The Planning Department recommends the Planning Commission approve the project. However, several nearby residents object to it, with two, in emails to the Planning Department, unhappy about the loss of the car repair and smog check services. Others, including the 92 owners of units at the nearby Alta Loma Road condominium, are objecting to what they see as a possible increase in traffic congestion and the sale of alcohol attracting homeless people. A number of residents who have used the Chevron station to get their cars repaired are objecting that the car repair area will be removed.
The Hotel at 8950 Sunset Blvd.
The Commission will consider a request from the owner of the property at 8950 Sunset Blvd. between Hilldale Avenue and Hammond Street request to extend and amend already approved entitlements, or exceptions to zoning rules, for the project.
As reported earlier, the project has been in the works for about 20 years. In 1999 the site was announced as the location for the Astra hotel. It then was purchased in 2005 for $16.5 million by the James hotel chain. But in 2013 a European hotel group bought the property for $28 million. The proposed 168,583 square-foot mixed-use hotel development would contain 165 guest rooms, four residential units, restaurants, bar, spa, retail and meeting room uses, and 432 underground parking spaces.
The Planning Department is asking the Planning Commission to reject the request.
“The planning permits to develop the property at 8950 Sunset Boulevard with a mixed-use hotel project were approved over 20 years ago and the environment surrounding the project site has since changed significantly,” says a memo to the Commission. “Any proposal to develop the site should be analyzed with a fresh perspective to ensure its consistency with the city’s current land use goals and a thorough analysis of the potential environmental impacts under current conditions. The applicant stopped all work on the project entitlements over 17 months ago and there has been no justification submitted to approve additional extensions, which is the permittees burden.”
1150 N. Orange Grove Ave.
Representatives of Fred Houriani, the owner of this 7,550-square foot-lot on Orange Grove between Santa Monica Boulevard and Fountain Avenue, will bring before the Planning Commission a different version of a development proposed and approved in 2017.

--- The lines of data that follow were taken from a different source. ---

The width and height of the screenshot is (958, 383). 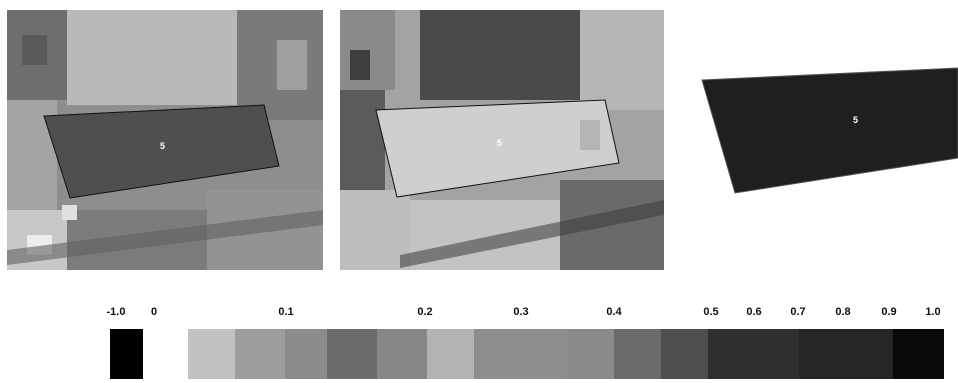 What do you see at coordinates (425, 312) in the screenshot?
I see `legend-tick: 0.2` at bounding box center [425, 312].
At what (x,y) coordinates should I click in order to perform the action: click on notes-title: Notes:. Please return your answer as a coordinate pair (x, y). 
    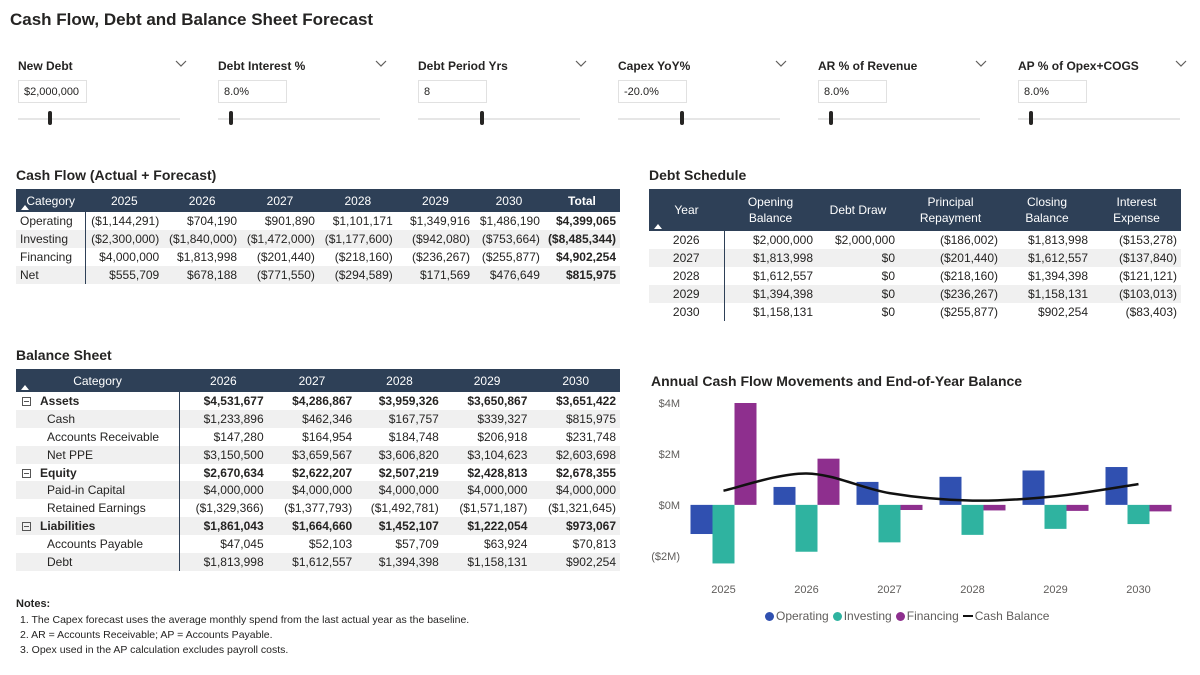
    Looking at the image, I should click on (34, 604).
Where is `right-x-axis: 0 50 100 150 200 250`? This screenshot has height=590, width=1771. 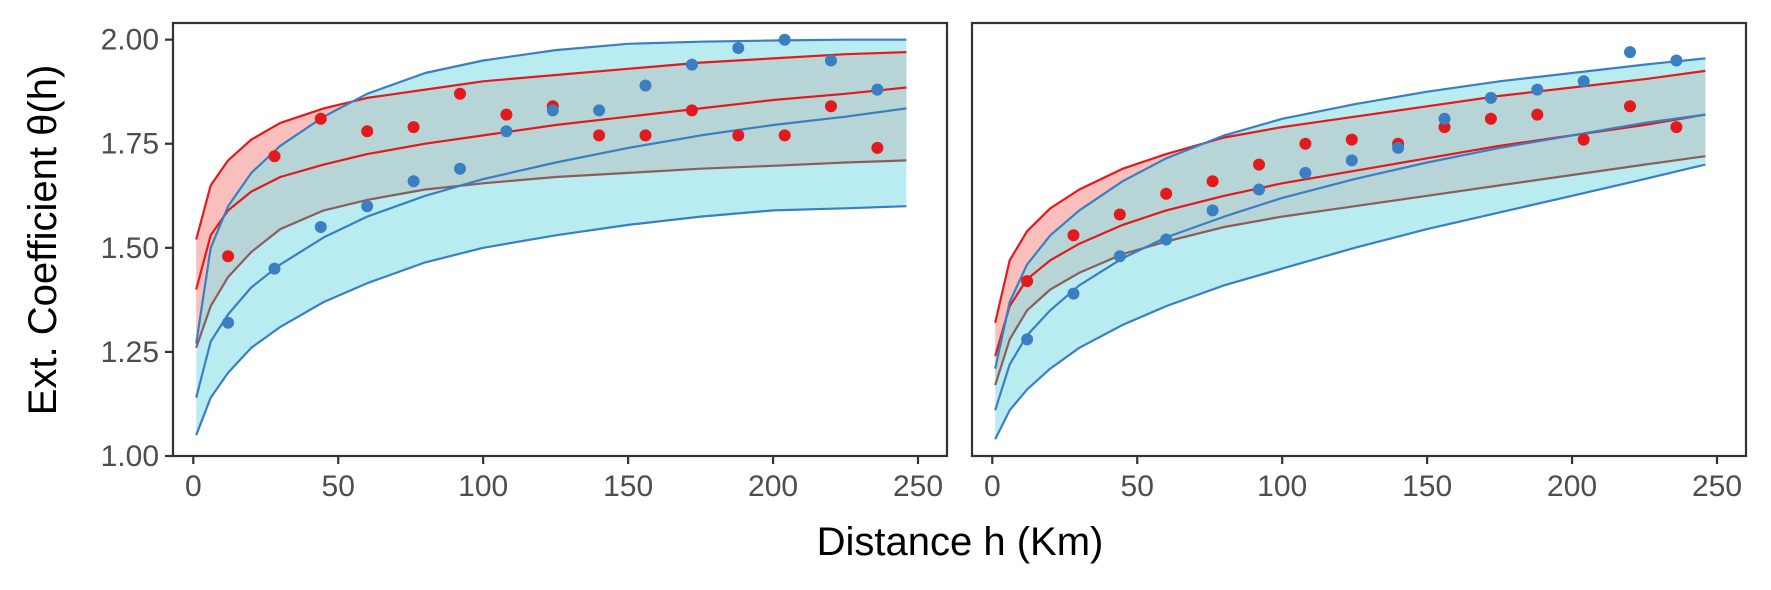 right-x-axis: 0 50 100 150 200 250 is located at coordinates (1363, 480).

That proposal was for a four-story, seven-unit apartment building designed by Amit Apel that would have replaced two single-family homes currently on the lot. One of the units in the project was to have been set aside for low-income residents. The Planning Commission initially asked that the design be revised, expressing concerns about unenclosed stairways that violate the city’s building code and the design of its outdoor space. It gave its final approval on Nov. 30, 2017.
The Commission on Thursday will review a new design by architect Giovanni Fruttaldo that will have nine units, with one of them designated as affordable. The new design was endorsed by the Design Review Subcommittee, which made several suggestions that the developer has incorporated. The city Planning Department is recommending that the Planning Commission approve the proposal.
Eliminating Restrictions on Number of Affordable Housing Units
The Commission also will hold a public hearing on a proposed change in the city’s zoning ordinance that would eliminate a restriction on the number of dwelling units that could be included in a project where all units are designated as affordable and that would allow such a project to be as many as three stories higher than what the property currently allows.
That change is required because of one of a number of recent laws passed by the state legislature to address California’s serious housing shortage. Those laws override local restrictions on development that have been a major factor in the housing shortage. The measure that is going before the Planning Commission would, for example, permit the West Hollywood Community Housing Corporation’s plan to construct a seven-story building with up to 100 units of affordable housing in North Wetherly Drive.
The Planning Commission will meet at 6:30 p.m. at the City Council Chambers, 625 N. San Vicente Blvd., south of Santa Monica. Parking is free in the five-story structure behind the Chambers with a ticket validated at the meeting.